Turner, alluding to evidence gathered by House investigators, said "obviously"
Hunter was "receiving payments from Romania, Russia, Ukraine, China."
He also raised the issue of the elder Biden, as vice president, pressuring Ukraine to fire a prosecutor while his son worked at Ukrainian energy company Burisma Holdings.
"If there are in those documents, documents that relate to - for example - the prosecutor in Ukraine, or Burisma itself, or other aspects of Ukraine, or any parties or individuals obviously that were making payments to Hunter Biden, that would be relevant, wouldn't it?"
Turner asked one of the hearing's witnesses.
"It would be relevant,"
said the witness, George Washington University law professor Jonathan Turley. "One of the things I address in my testimony is I say the most concerning line for me in this inquiry is pre-office conduct."
Turner raised the notion that the classified documents could be used to establish intent in the impeachment inquiry. He called Biden a "classified documents hoarder"
and emphasized how Biden gained access to the materials as U.S. senator and vice president but allegedly kept inappropriately across multiple locations while he was out of office.
Turley said the documents matter could "go to a question of establishing intent"
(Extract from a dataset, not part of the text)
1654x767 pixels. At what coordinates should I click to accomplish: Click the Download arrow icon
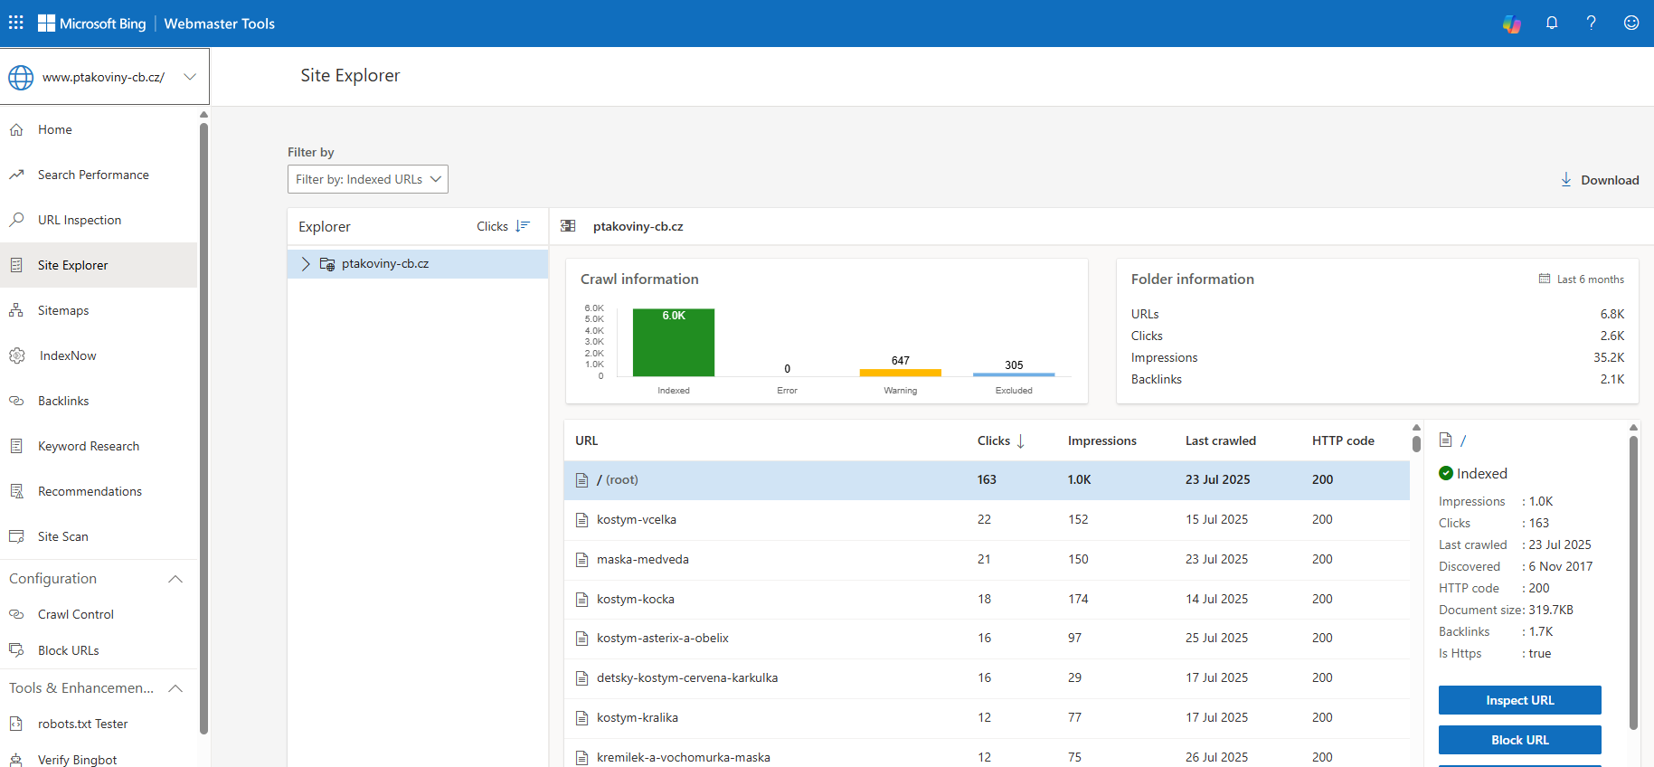[x=1566, y=180]
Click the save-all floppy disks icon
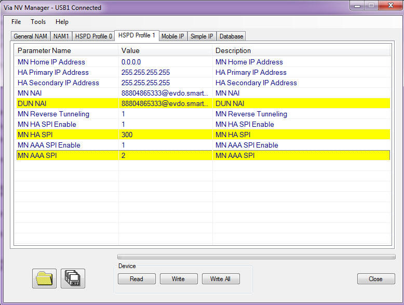The image size is (404, 305). pyautogui.click(x=73, y=279)
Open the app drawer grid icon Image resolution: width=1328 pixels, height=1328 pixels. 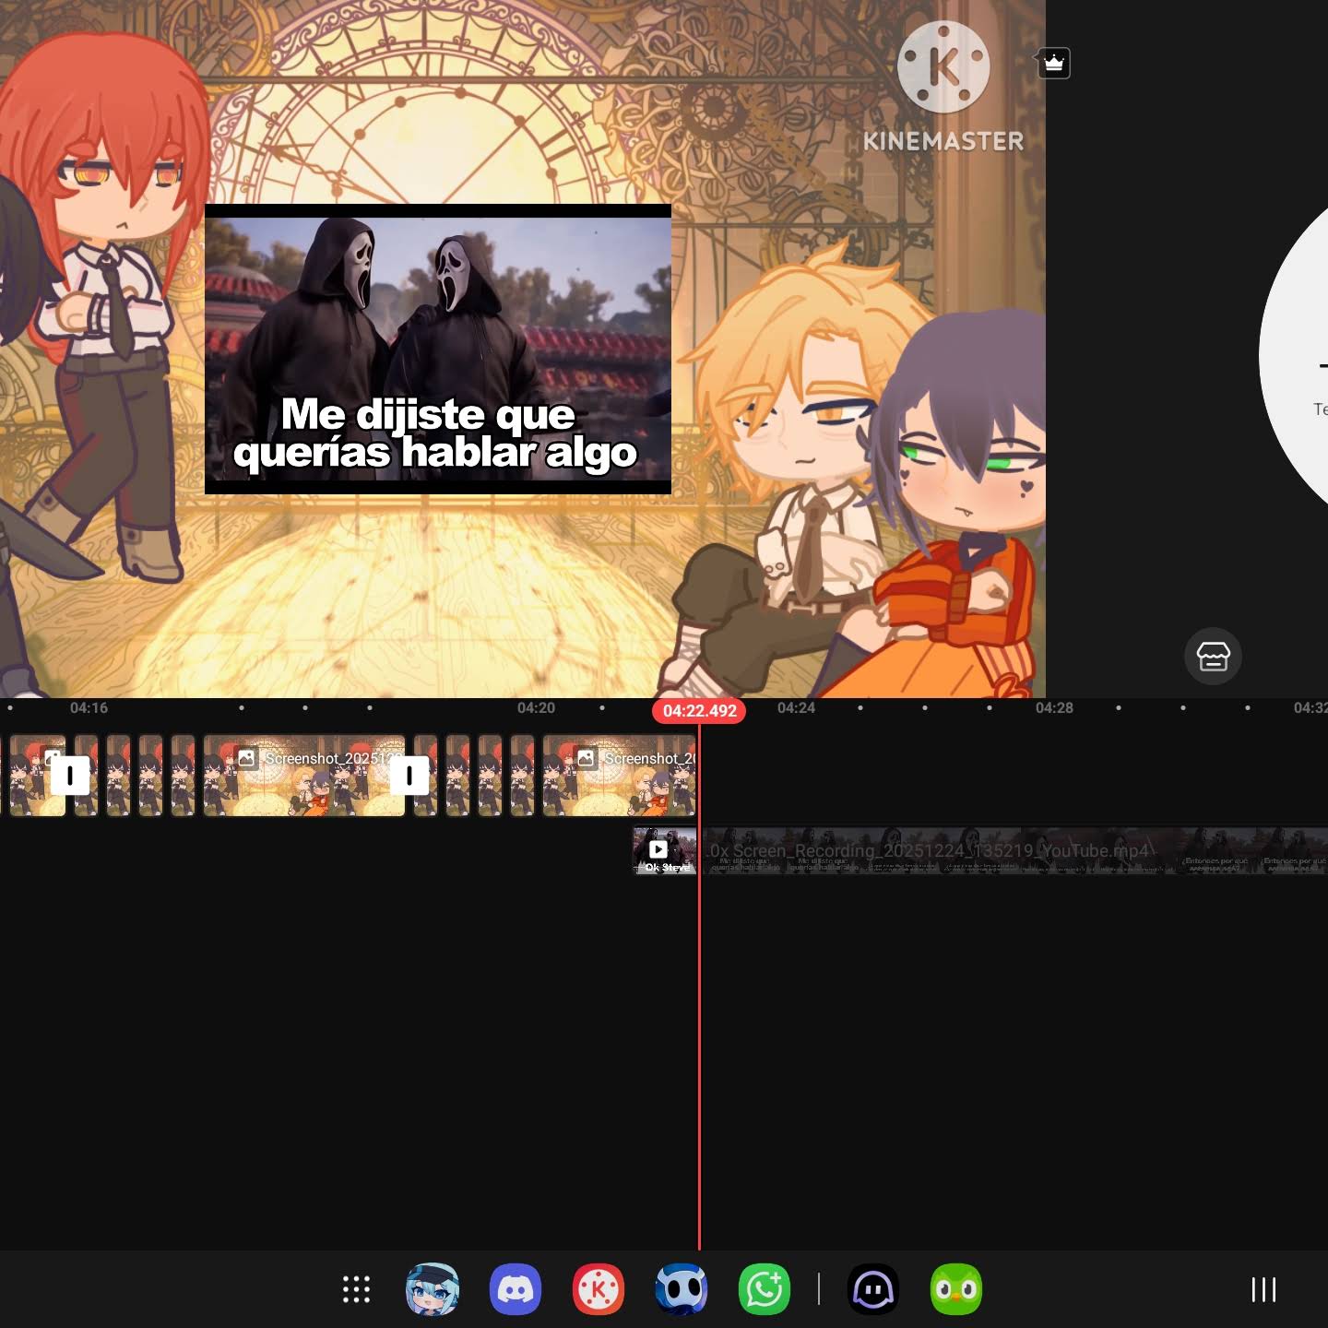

yet cautioned that he was unsure whether it would become relevant to the impeachment inquiry, let alone an impeachable offense. Still, Turley stressed, the issue with the documents case is that they appeared to be "distributed"
to different locations and begs the question of "were they divided and why."
Turner suggested a "nexus"
would have to be established. "I've seen some of these documents as the chairman of the Intelligence Committee. I can tell you, they are of the highest level of concern and threat to national security. I think we do have to get to the bottom of: why was he taking these and what was he doing with them?"